- _WORK TO BE COMPLETED_
Print the lines below unchanged, starting at the line that contains "You are a computer-use" and ending at the line that contains "[1208, 186]", with both of those lines included. Print no other lines.

- _DATA ENTRIES_
* Start *

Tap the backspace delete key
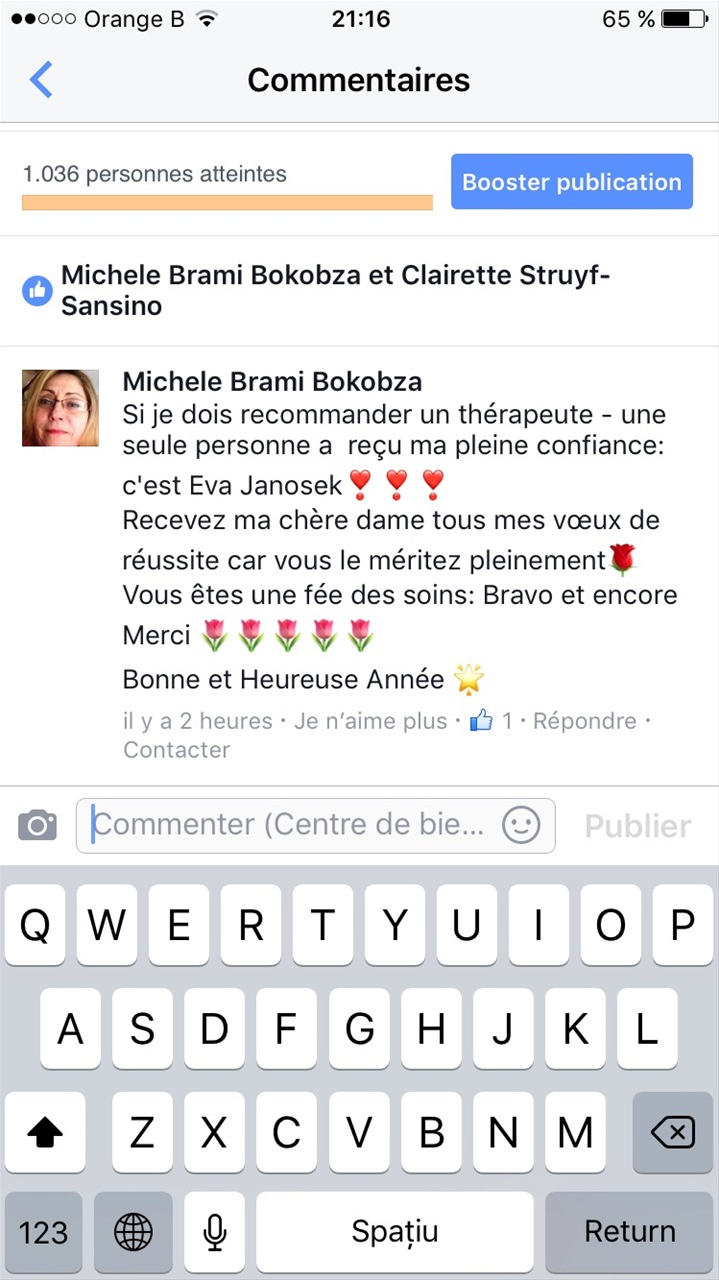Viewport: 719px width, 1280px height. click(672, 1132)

* End *
* Start *

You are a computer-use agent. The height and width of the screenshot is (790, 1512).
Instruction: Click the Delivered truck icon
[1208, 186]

* End *

- _WRITTEN ANSWER_
You are a computer-use agent. The height and width of the screenshot is (790, 1512).
Instruction: Click the Delivered truck icon
[1208, 186]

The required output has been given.